++++ The input ++++

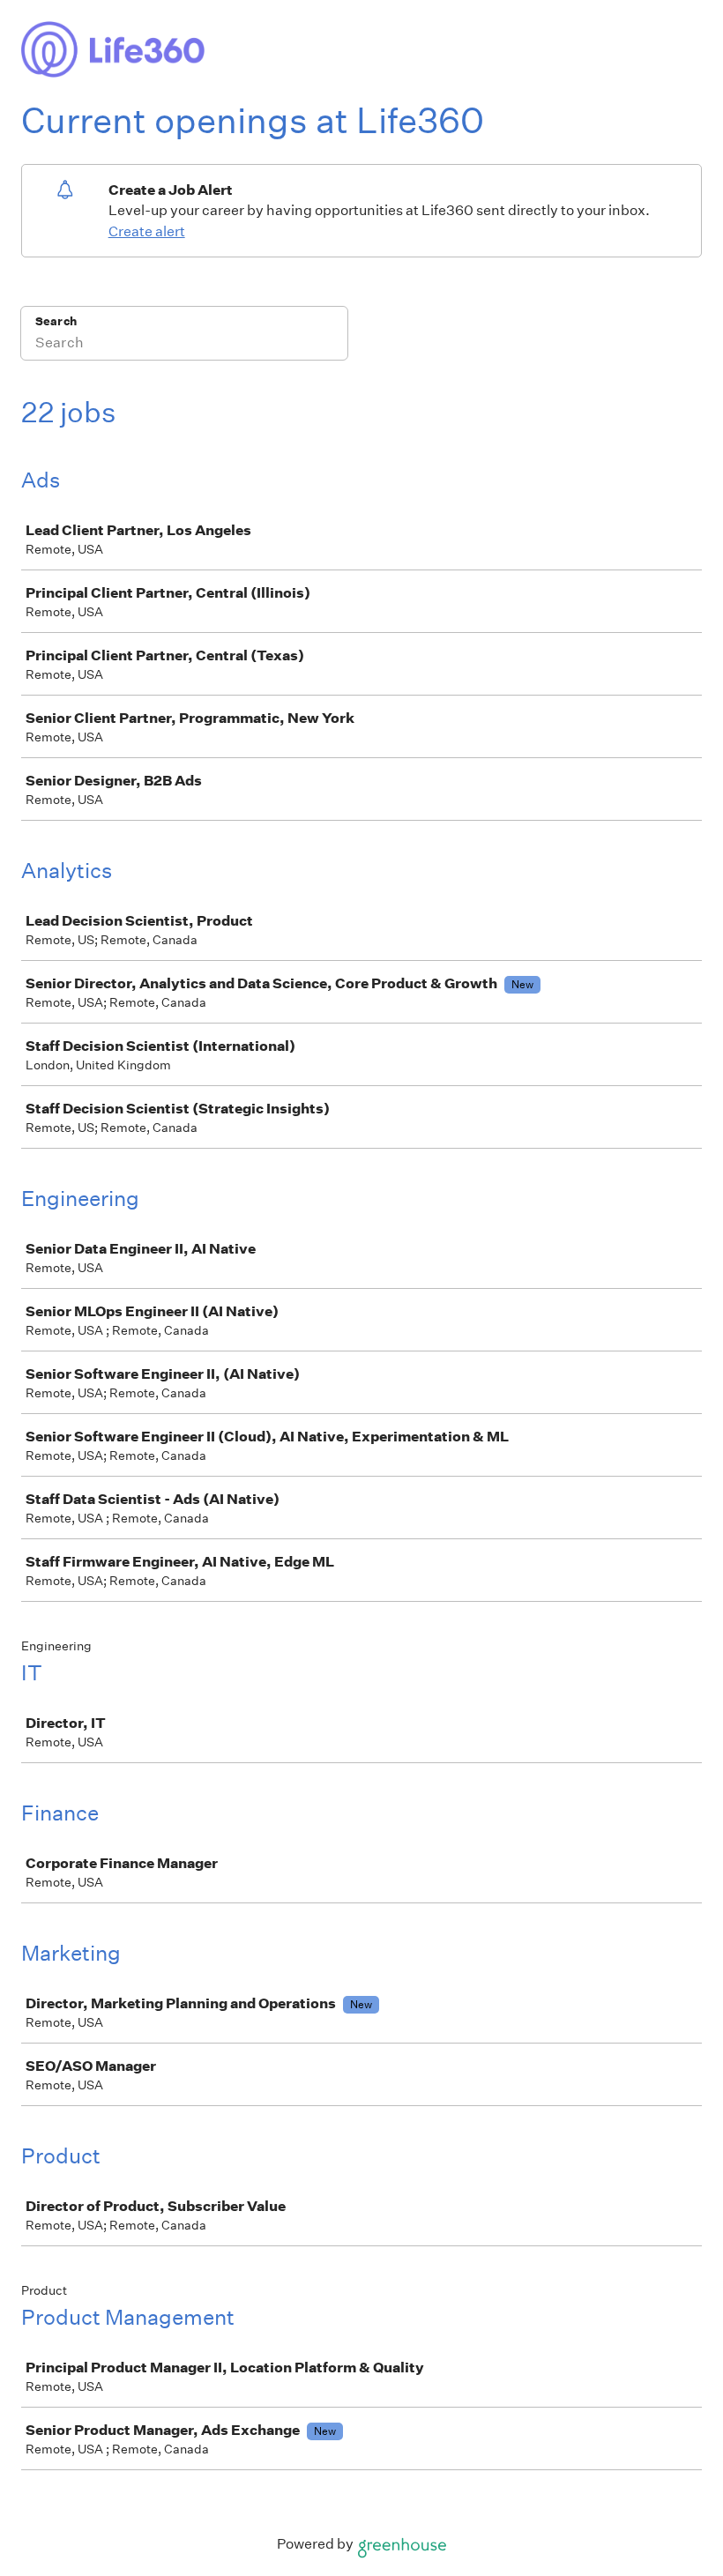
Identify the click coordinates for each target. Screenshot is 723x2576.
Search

++++
++++ The input ++++

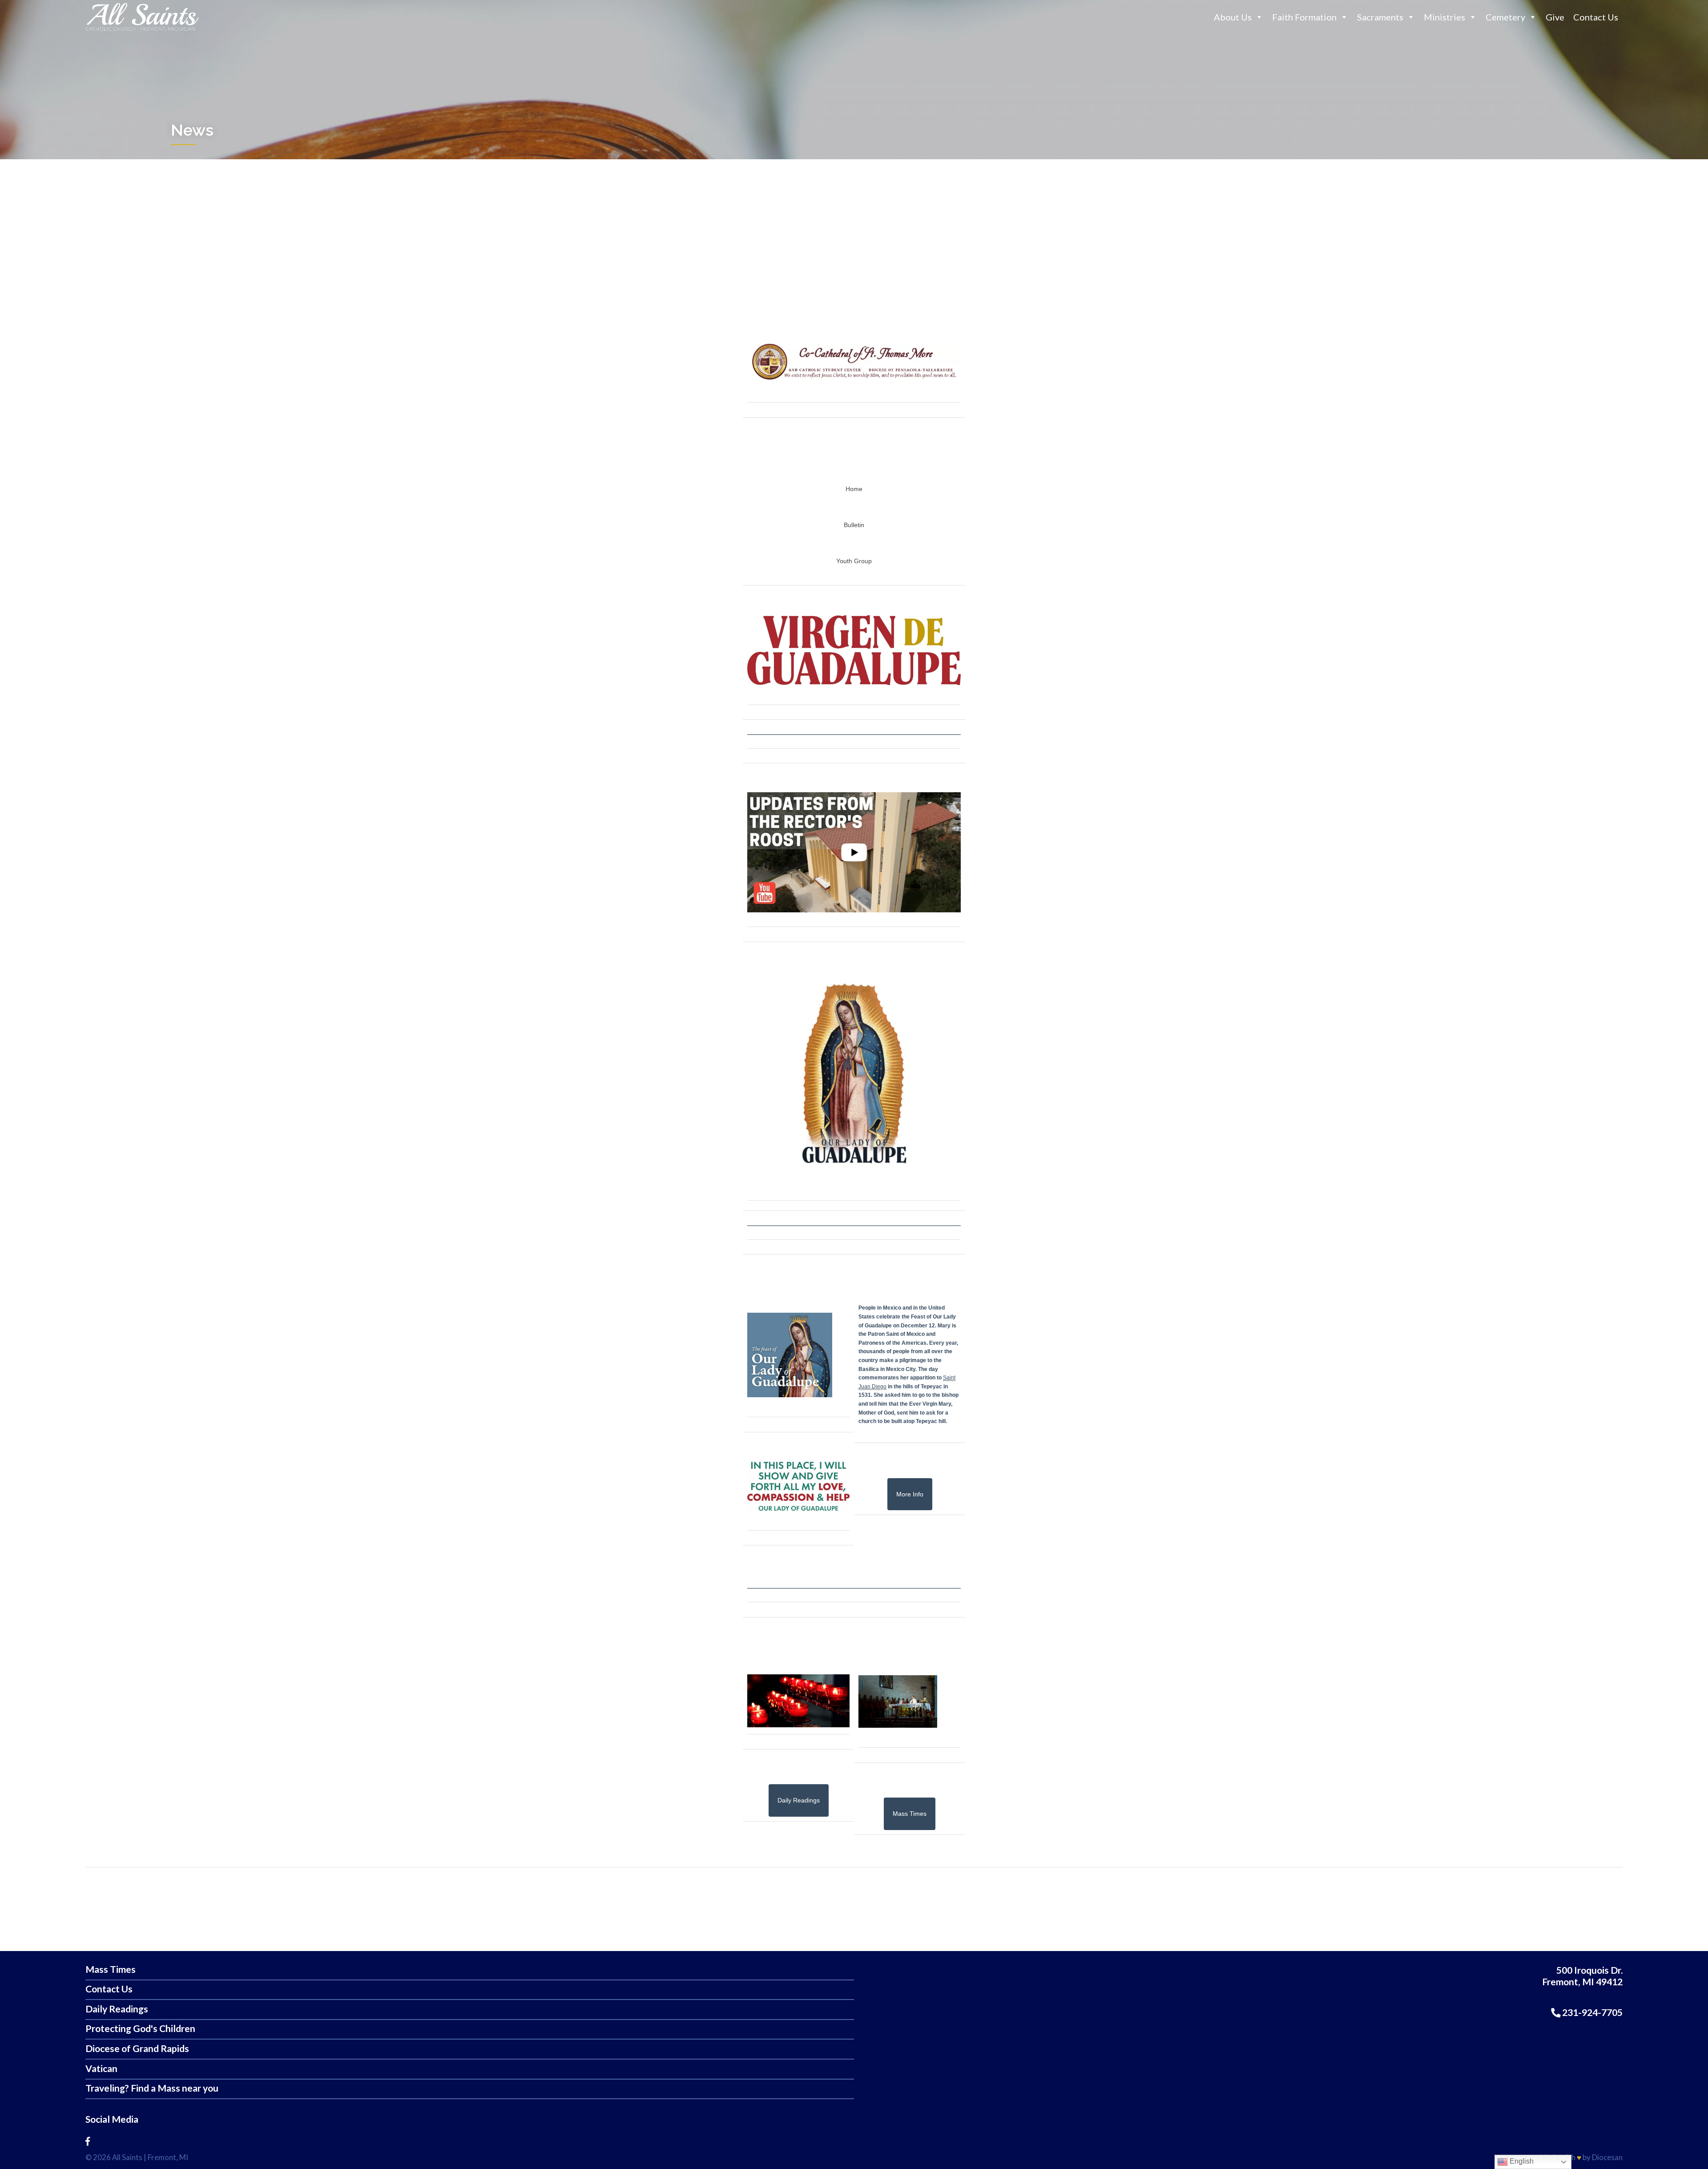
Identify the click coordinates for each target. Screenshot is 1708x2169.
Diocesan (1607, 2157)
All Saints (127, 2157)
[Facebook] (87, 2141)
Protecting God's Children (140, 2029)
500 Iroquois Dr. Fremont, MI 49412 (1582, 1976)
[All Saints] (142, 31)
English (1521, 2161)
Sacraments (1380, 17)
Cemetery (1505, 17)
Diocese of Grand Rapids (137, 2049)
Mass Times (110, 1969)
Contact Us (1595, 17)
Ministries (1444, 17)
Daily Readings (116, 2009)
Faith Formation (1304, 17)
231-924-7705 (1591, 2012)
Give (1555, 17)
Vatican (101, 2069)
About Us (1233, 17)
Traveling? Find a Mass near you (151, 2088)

++++

### The problem
Output the material above exactly, but only from the line that carries "English (1521, 2161)" through the line that carries "Traveling? Find a Mass near you (151, 2088)".

### Result of this exercise
English (1521, 2161)
Sacraments (1380, 17)
Cemetery (1505, 17)
Diocese of Grand Rapids (137, 2049)
Mass Times (110, 1969)
Contact Us (1595, 17)
Ministries (1444, 17)
Daily Readings (116, 2009)
Faith Formation (1304, 17)
231-924-7705 (1591, 2012)
Give (1555, 17)
Vatican (101, 2069)
About Us (1233, 17)
Traveling? Find a Mass near you (151, 2088)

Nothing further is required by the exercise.